There has been an enduring fascination with the possibility of gender differences in the brain basis of language, yet the evidence has been largely equivocal. Evidence does exist, however, for women being at greater risk than men for developing psychomotor slowing and even Alzheimer disease with advancing age, although this may in part at least be due to women living longer. We examined whether gender, age, or their interaction influenced language-related or more general processes in reading. Reading consists of elements related to language, such as the processing of word sound patterns (phonology) and meanings (semantics), along with the lead-in processes of visual perception and orthographic (visual word form) processing that are specific to reading. To test for any influence of gender and age on either semantic processing or orthography-phonology mapping, we tested for an interaction of these factors on differences between meaningful words and meaningless but pronounceable non-words. We also tested for effects of gender and age on how the number of letters in a word modulates neural activity for reading. This lead-in process presumably relates most to orthography. Behaviorally, reading accuracy declined with age for both men and women, but the decline was steeper for men. Neurally, interactions between gender and age were found exclusively in medial orbitofrontal cortex (mOFC). These factors influenced the word-non-word contrast, but not the parametric effect of number of letters.
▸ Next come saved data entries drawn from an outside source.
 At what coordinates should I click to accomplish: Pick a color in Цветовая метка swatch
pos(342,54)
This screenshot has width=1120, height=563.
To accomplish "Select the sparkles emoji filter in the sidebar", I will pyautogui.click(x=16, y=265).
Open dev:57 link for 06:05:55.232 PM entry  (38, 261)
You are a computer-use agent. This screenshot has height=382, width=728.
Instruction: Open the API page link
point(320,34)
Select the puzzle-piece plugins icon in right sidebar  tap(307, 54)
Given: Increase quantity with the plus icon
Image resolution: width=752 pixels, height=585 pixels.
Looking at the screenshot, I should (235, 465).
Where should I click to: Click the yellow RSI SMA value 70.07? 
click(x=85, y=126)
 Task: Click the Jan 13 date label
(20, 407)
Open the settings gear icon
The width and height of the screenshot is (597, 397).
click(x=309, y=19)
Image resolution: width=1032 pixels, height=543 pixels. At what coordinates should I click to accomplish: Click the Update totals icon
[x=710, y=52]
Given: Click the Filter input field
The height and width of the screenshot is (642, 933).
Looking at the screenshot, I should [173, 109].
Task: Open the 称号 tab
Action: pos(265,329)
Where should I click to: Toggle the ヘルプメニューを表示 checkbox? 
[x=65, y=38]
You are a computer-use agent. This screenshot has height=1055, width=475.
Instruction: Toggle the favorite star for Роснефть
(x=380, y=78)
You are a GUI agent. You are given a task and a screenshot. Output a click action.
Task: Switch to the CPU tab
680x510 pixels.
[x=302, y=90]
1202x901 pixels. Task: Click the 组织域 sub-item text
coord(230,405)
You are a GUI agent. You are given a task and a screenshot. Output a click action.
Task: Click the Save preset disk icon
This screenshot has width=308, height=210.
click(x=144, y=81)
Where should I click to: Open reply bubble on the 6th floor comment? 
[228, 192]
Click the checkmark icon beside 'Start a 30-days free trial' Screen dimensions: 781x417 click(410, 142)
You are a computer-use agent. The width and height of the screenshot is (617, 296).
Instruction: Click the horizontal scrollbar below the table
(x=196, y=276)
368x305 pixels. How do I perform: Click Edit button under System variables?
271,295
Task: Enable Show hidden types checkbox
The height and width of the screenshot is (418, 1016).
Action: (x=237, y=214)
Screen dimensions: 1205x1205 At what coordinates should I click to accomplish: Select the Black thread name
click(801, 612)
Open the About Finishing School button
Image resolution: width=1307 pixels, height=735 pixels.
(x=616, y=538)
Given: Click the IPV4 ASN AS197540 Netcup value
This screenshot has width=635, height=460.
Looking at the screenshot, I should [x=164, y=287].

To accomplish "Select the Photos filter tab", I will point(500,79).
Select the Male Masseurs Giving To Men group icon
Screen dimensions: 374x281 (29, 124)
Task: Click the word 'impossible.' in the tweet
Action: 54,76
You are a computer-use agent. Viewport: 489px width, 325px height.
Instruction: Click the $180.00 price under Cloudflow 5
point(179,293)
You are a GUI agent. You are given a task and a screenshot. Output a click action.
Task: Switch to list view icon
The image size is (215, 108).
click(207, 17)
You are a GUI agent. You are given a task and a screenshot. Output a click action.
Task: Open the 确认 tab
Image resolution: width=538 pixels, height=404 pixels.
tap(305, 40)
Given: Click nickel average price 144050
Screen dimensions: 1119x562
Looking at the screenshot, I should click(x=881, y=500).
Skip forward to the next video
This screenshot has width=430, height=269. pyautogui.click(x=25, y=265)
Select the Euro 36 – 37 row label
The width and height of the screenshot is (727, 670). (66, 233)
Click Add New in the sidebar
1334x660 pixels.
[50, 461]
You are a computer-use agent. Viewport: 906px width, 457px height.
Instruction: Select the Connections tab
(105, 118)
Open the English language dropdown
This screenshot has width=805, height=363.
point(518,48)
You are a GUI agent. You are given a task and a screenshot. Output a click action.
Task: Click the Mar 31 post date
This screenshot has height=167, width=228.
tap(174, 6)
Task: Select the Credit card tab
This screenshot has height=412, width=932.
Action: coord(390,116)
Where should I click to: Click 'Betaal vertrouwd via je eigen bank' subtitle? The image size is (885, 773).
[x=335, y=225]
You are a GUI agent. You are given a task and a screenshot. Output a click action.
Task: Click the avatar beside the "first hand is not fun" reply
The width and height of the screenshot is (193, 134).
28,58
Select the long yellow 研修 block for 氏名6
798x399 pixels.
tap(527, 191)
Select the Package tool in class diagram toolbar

Men showed increasing activation with age for non-words compared to words. Women showed only slightly decreasing activation with age for novel letter strings. Overall, we found interactive effects of gender and age in the mOFC on the left primarily for novel letter strings, but no such interaction for a contrast that emphasized visual form processing. Thus the interaction of gender with age in the mOFC may relate most to orthography-phonology conversion for unfamiliar letter strings. More generally, this suggests that efforts to investigate effects of gender on language-related tasks may benefit from taking into account age and the type of cognitive process being highlighted.